Maquillage : le contouring joue sur les contrastes

"Les nouvelles générations du monde entier prennent Rihanna et Beyoncé pour modèles." Lyne Desnoyers, make-up artist chez Mac

Redessiner les contours du visage en travailant sur l’ombre et la lumière est une technique en vogue outre-Atlantique. Elle permet de mettre en valeur certaines zones ou au contraire d’en estomper d’autres. Explications.

Technique de maquillage mettant en valeur certaines parties du visage grâce à un jeu sur l’ombre et la lumière, le contouring est très en vogue aux Etats-Unis. Lyne Desnoyers, make-up artist chez Mac, le constate de plus en plus sur les défilés depuis plusieurs saisons. «Nous avons une définition classique de la beauté, souligne Julia Papworth, maquilleuse des stars d’Hollywood (Cameron Diaz, Emma Roberts…) et présente sur de nombreuses séries télé. Nous apprécions un visage symétrique, un ovale parfait…» La tentation est donc forte de corriger un nez jugé trop large ou un front trop haut. Et, de New York à Paris, la tendance gagne du terrain. «Les nouvelles générations du monde entier prennent les chanteuses Rihanna et Beyoncé pour modèles», affirme Lyne Desnoyers.

Julia Papworth commence son contouring avec une poudre bronzante ou une crème. «La poudre est plus facile à enlever si on a eu la main trop lourde», dit-elle. Elle poursuit en appliquant la poudre mate – «surtout pas brillante» – sous les pommettes, près de la racine des cheveux et sous le menton. Pour affiner un nez trop large, la maquilleuse conseille une poudre bronzante à déposer sur les côtés et entre les yeux. Etape suivante, l’enlumineur permet de faire ressortir les pommettes, les sourcils et le haut du nez. Là encore, la maquilleuse floute son travail avec, par exemple, une poudre de finition transparente.

Plus de naturel

Lyne Desnoyers, désireuse de «revisiter les grands classiques», simplifie le processus en utilisant surtout les enlumineurs. «Il faut choisir ses batailles, plaisante-t-elle. Nous traversons une vague de pureté, nous voulons plus de naturel. Il est préférable de faire le minimum.» La make-up artist de Mac évite donc la base taupe et le blush pêche pour se concentrer sur une bonne base, un enlumineur de teint et une poudre translucide. «Nous avons aujourd’hui des poudres, des fards à paupières et même des blushs très légers, délicats, décrit-elle. Chez Mac, l’Extra Dimension Skin Finish a un côté irisé vraiment beau, qui n’en ajoute pas trop.»

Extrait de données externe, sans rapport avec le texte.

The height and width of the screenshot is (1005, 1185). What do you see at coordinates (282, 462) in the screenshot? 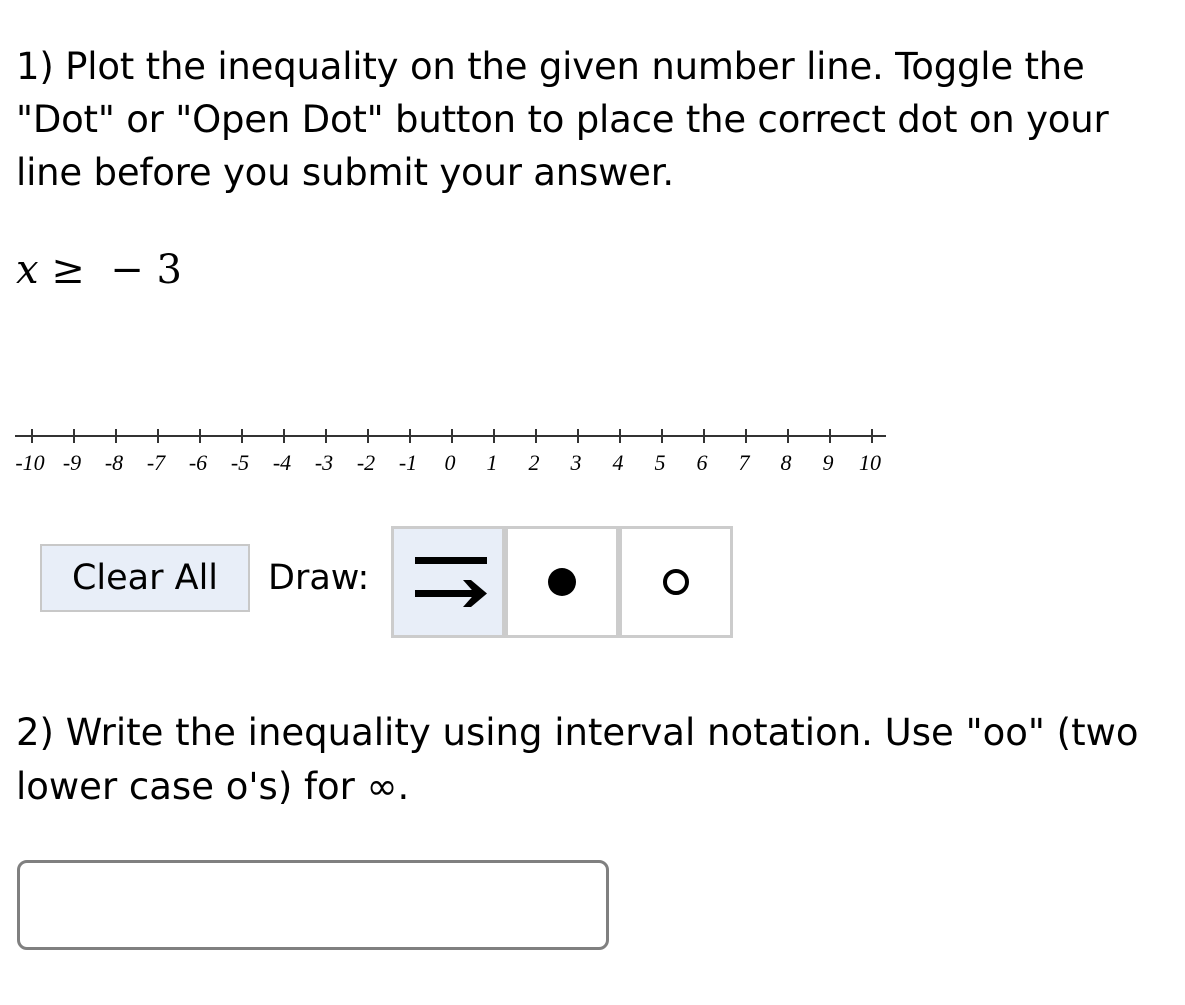
I see `number-line-tick-label: -4` at bounding box center [282, 462].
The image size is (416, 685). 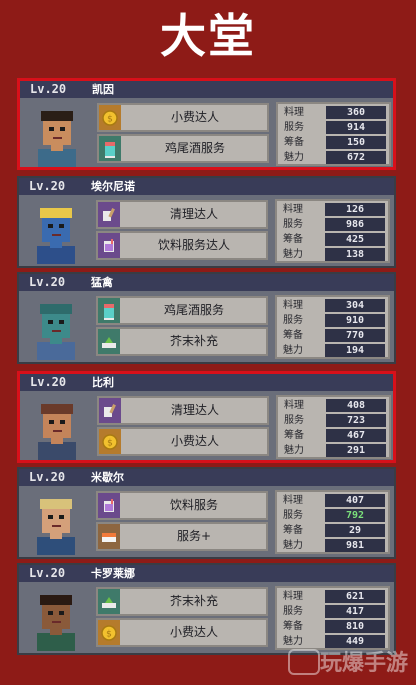 What do you see at coordinates (332, 336) in the screenshot?
I see `stat-row-prep: 筹备 770` at bounding box center [332, 336].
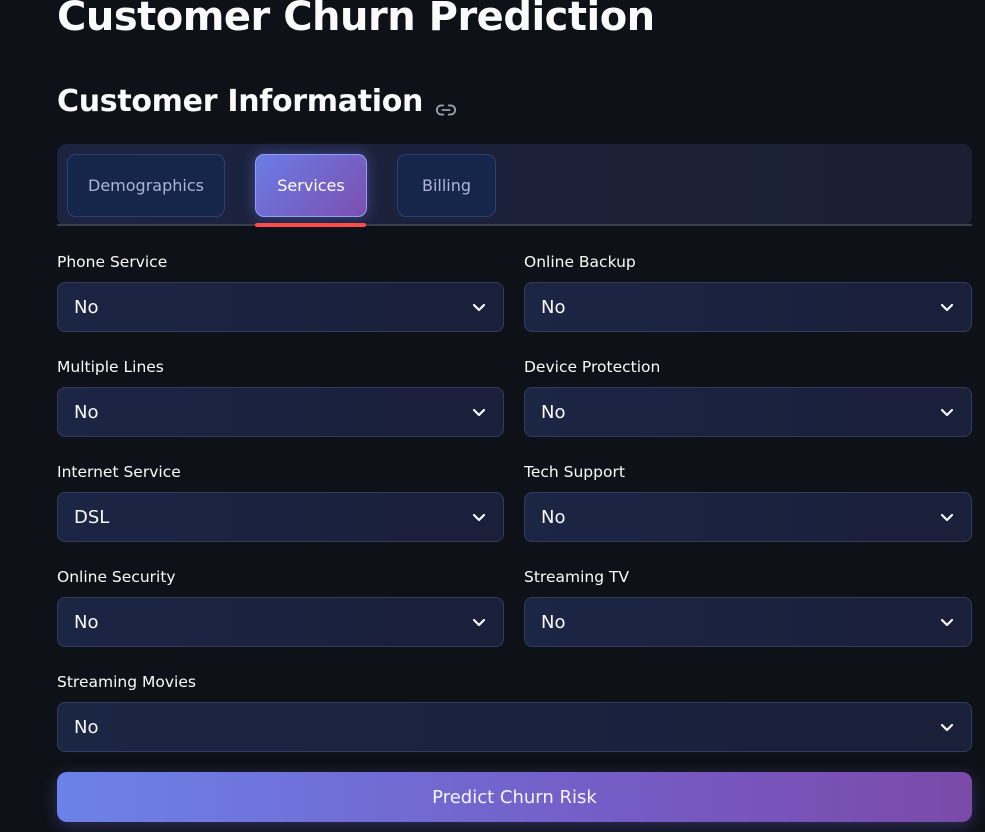 The height and width of the screenshot is (832, 985). I want to click on phone-service-label: Phone Service, so click(112, 262).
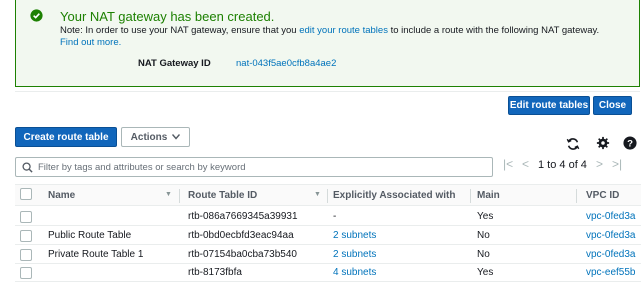 Image resolution: width=641 pixels, height=284 pixels. Describe the element at coordinates (176, 137) in the screenshot. I see `caret-down-icon` at that location.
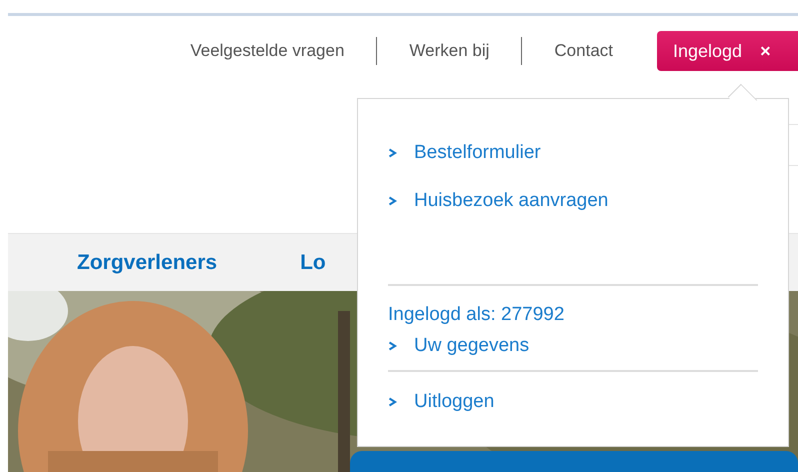 The height and width of the screenshot is (472, 798). I want to click on top-link: Veelgestelde vragen, so click(267, 51).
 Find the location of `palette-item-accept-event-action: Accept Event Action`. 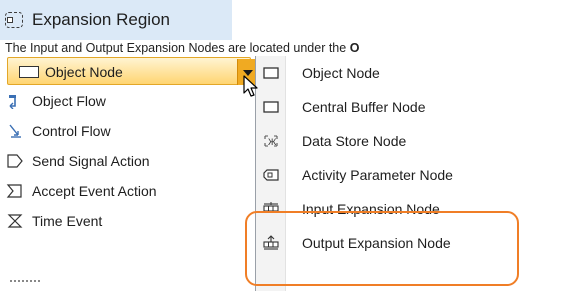

palette-item-accept-event-action: Accept Event Action is located at coordinates (80, 191).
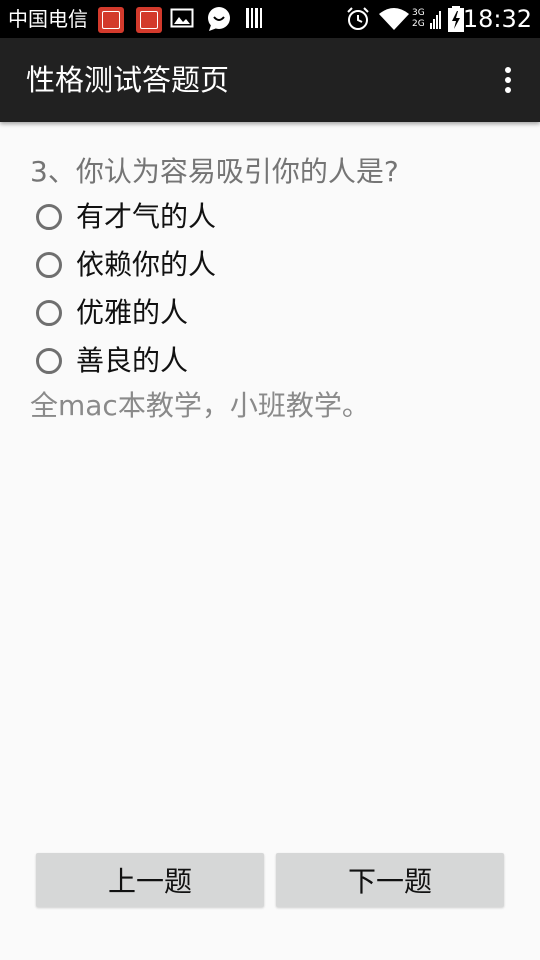 The image size is (540, 960). I want to click on clock: 18:32, so click(497, 19).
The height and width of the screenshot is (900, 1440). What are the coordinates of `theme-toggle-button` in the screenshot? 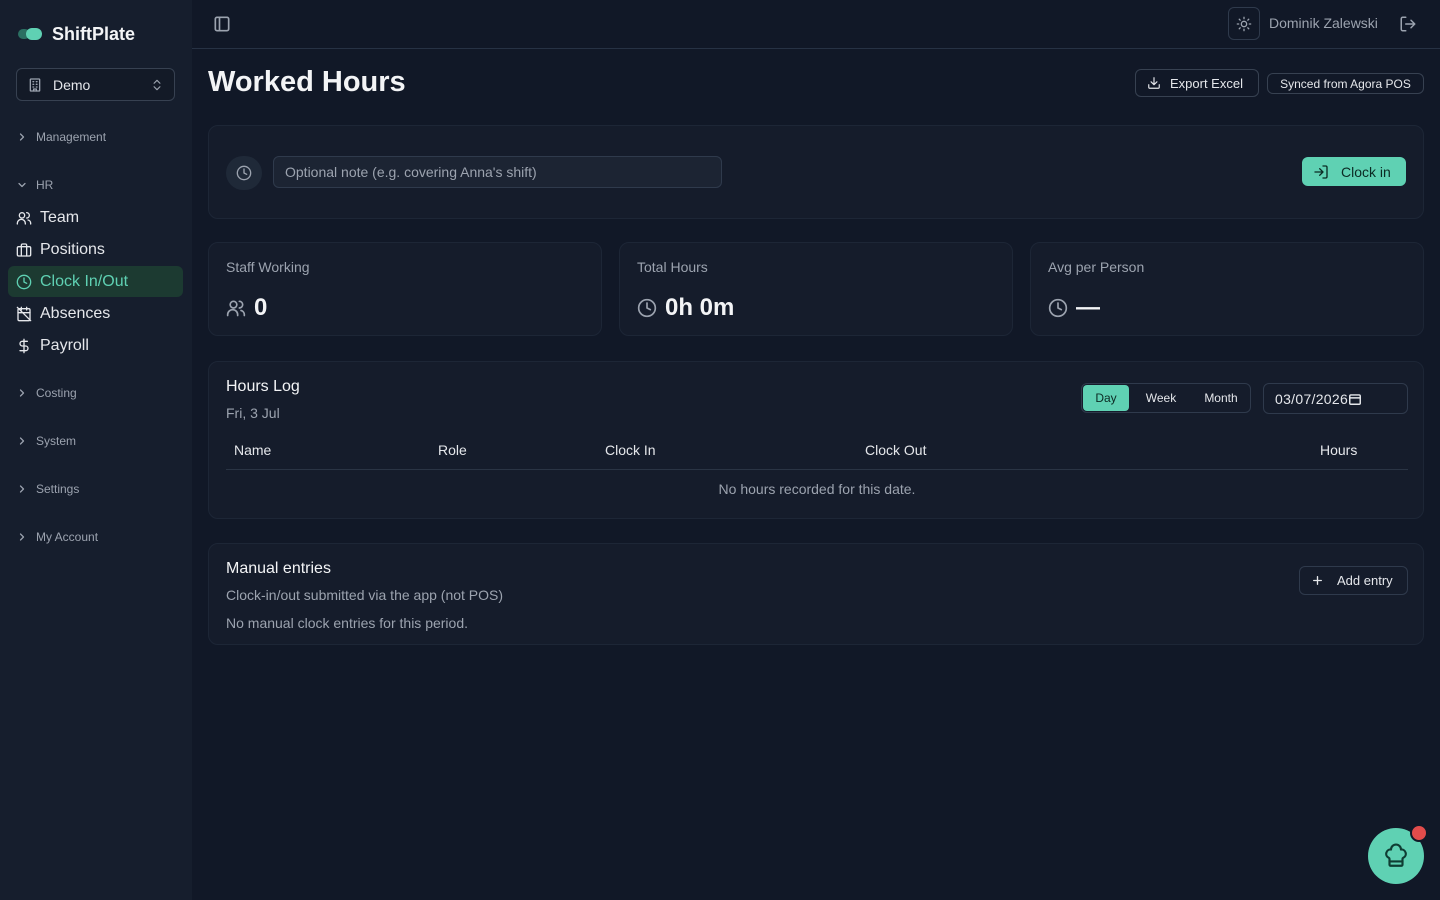 It's located at (1244, 24).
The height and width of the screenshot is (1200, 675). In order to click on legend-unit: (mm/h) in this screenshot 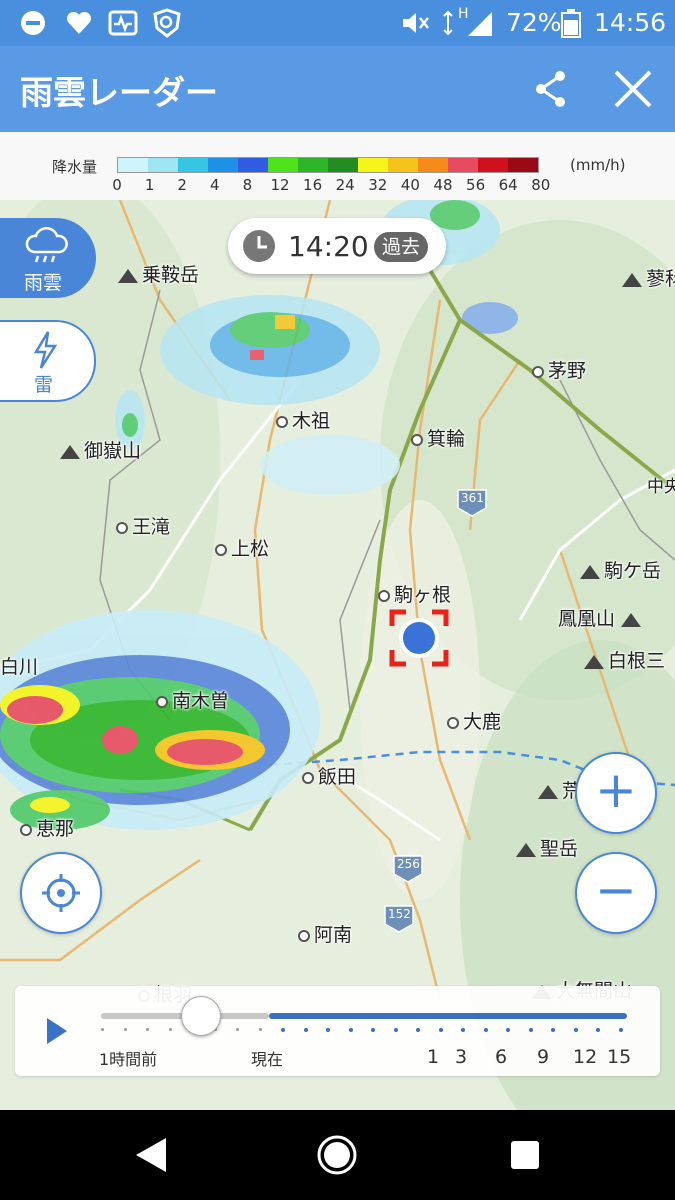, I will do `click(598, 165)`.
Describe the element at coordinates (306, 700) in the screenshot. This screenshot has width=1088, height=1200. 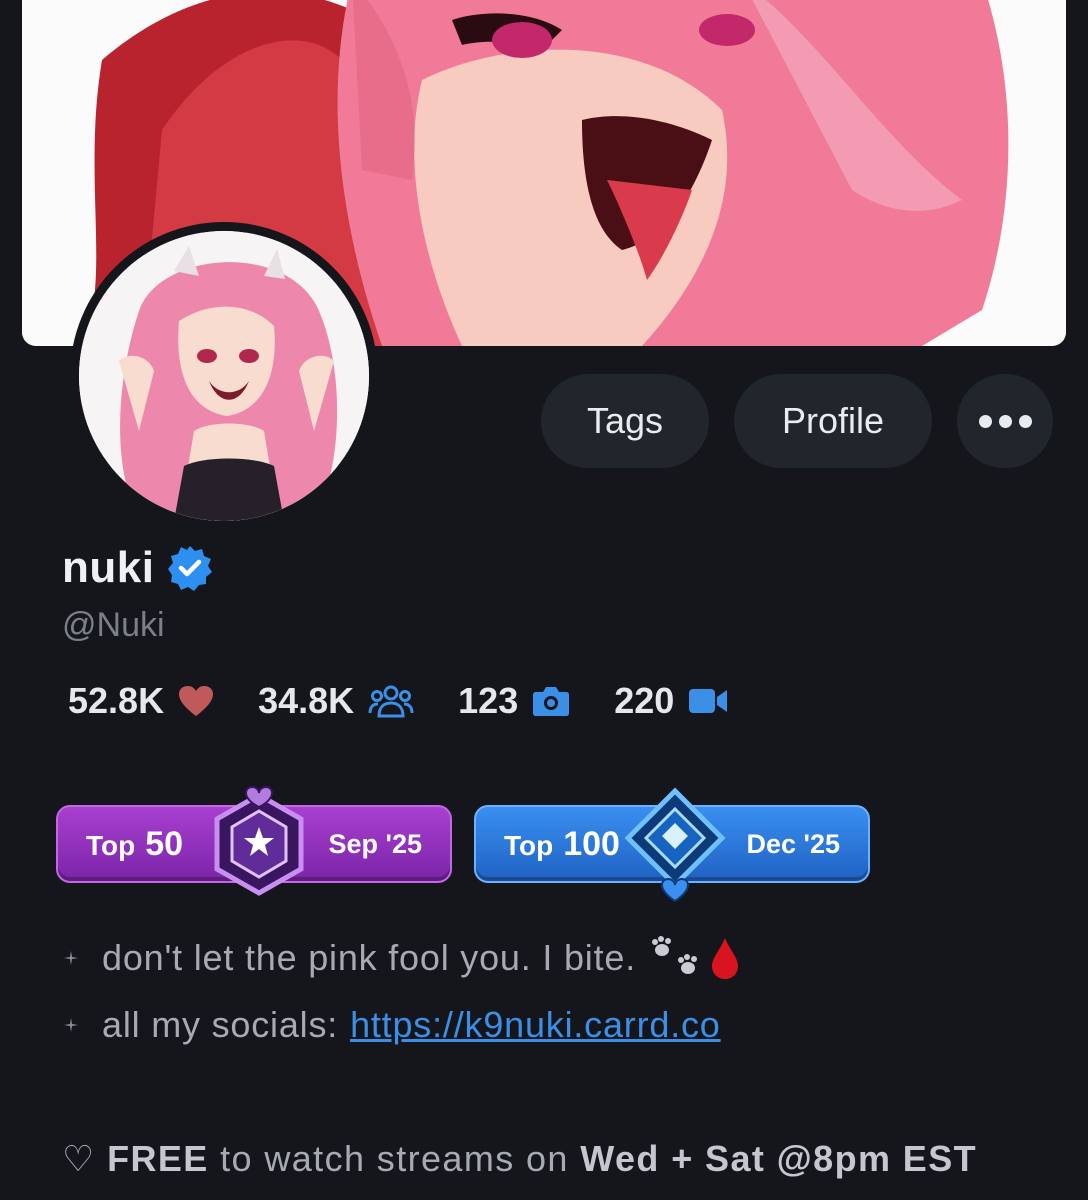
I see `followers-count: 34.8K` at that location.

Les femmes désireuses de suivre la procédure classique utiliseront les kits de Smashbox ou de Make Up for Ever, avec leurs explications pratiques à suivre étape par étape. Julia Papworth avoue son faible pour les poudres minérales de Mac, les crèmes Nars, l’Amazonian Clay, une poudre d’argile venue d’Amazonie, de la marque Tarte et les produits bronzants Hoola de Benefit. Lyne Desnoyers préfère, chez Mac, les crèmes de base Pearl et Luna, «faciles à appliquer». Son conseil : en mettre très peu. Et au besoin, enlever le surplus. Pour cela, la make-up artist utilise un pinceau à pointe souple numéro 1 léger, qui absorbe moins la poudre ou la crème. Et elle prend une brosse 217 ou 224 pour son ombre à paupières. L’erreur à ne pas commettre ? L’excès. «Il ne faut pas voir le début et la fin de votre maquillage, dit Lyne Desnoyers. Commencez avec un peu de produit et construisez. Ôtez le surplus avec un Kleenex, pensez pratique.»«N’utilisez pas de poudre brillante, martèle Julia Papworth, et floutez ! Quand vous voyez des tonnes de lumière sous les yeux des célébrités, c’est que le mélange a été insuffisant.»

Enfin, ajoute Lyne Desnoyers, «si vous ombrez, mieux vaut ne pas prendre une couleur trop sombre. Une ou deux ombres plus foncées que la peau suffiront.» De même, lorsque vous utilisez un enlumineur, «prenez-le dans des tons similaires à la carnation», glisse Julia Papworth. Le contouring ne doit pas se voir. «Pour tous les jours, dit-elle, inutile de faire un maquillage complet, mieux vaut juste réaliser ce qui vous réussit.» Less is beautiful.